This latest report comes halfway through the Critical Decade for climate action and four years after the Climate Commission released its report, ‘Critical Decade: Climate science, risks and responses’. The report outlines how the changing climate poses substantial and escalating risks for health, property, infrastructure, agriculture and natural ecosystems in Australia.
Compared to our understanding when the last Critical Decade report was published, the risks of climate change for our wellbeing now look more serious at lower levels of climate change, strengthening the case for urgent action.
Our understanding of climate change continues to strengthen, with dramatic changes of the climate system happening across the globe.
- It is beyond doubt that human activities, primarily the emission of greenhouse gases from the combustion of fossil fuels like coal, oil and gas, are driving the dramatic changes of the climate system.
- Climate change is increasing the frequency and severity of many extreme weather events, including heatwaves and extreme bushfire conditions.
- Hot days have doubled in the last 50 years, while heatwaves have become hotter, last longer and occur more often.
- Over the last 30 years extreme fire weather has increased in the populous southeast region of Australia - southern NSW, Victoria, Tasmania and parts of South Australia.
- Extreme sea-level events tripled at Sydney and Fremantle over the 20th century.
The changing climate poses substantial and escalating risks for health, property, infrastructure, agriculture and natural ecosystems.
- Further increases in extreme heat in Australia are likely with more frequent and more intense hot days and longer and more severe heatwaves.
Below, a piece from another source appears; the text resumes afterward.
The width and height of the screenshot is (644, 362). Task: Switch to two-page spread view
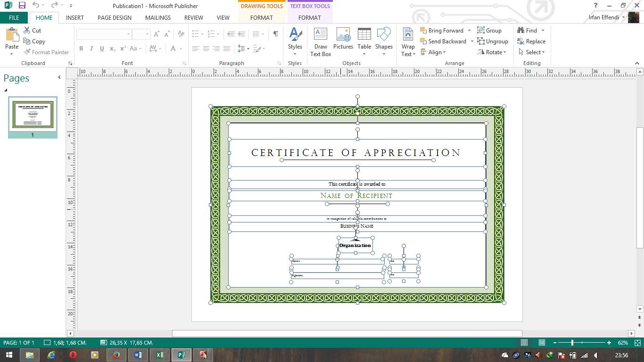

Deaths from heatwaves are projected to double over the next 40 years in Australian cities.
- More than $226 billion in commercial, industrial, road, rail and residential assets around Australian coasts, most of them in urban areas, are potentially exposed to flooding and erosion hazards at a sea-level rise of 1.1 m.
- From 2020 onwards, the predicted increase in drought frequency is estimated to cost $7.3 billion annually, reducing GDP by 1% per year.
- If global temperatures reach 3°C above pre-industrial levels, an estimated 8.5% of species globally are at risk of extinction, and under a “business as usual” scenario, leading to global warming of 4°C or more, a staggering one in six species could be lost.
The risks of climate change for our well-being now look more serious at lower levels of climate change, strengthening the case for urgent action.
- Changes in the climate system are occurring more rapidly than previously projected with larger and more damaging impacts now observed at lower temperatures than previously estimated.
- The scientific underpinning for the 2°C policy target being a “safe” level of climate change is now weaker than it was a decade ago. The scientific case for a 1.5°C limit is more consistent with our current level of understanding, bolstering the case for even more urgent action.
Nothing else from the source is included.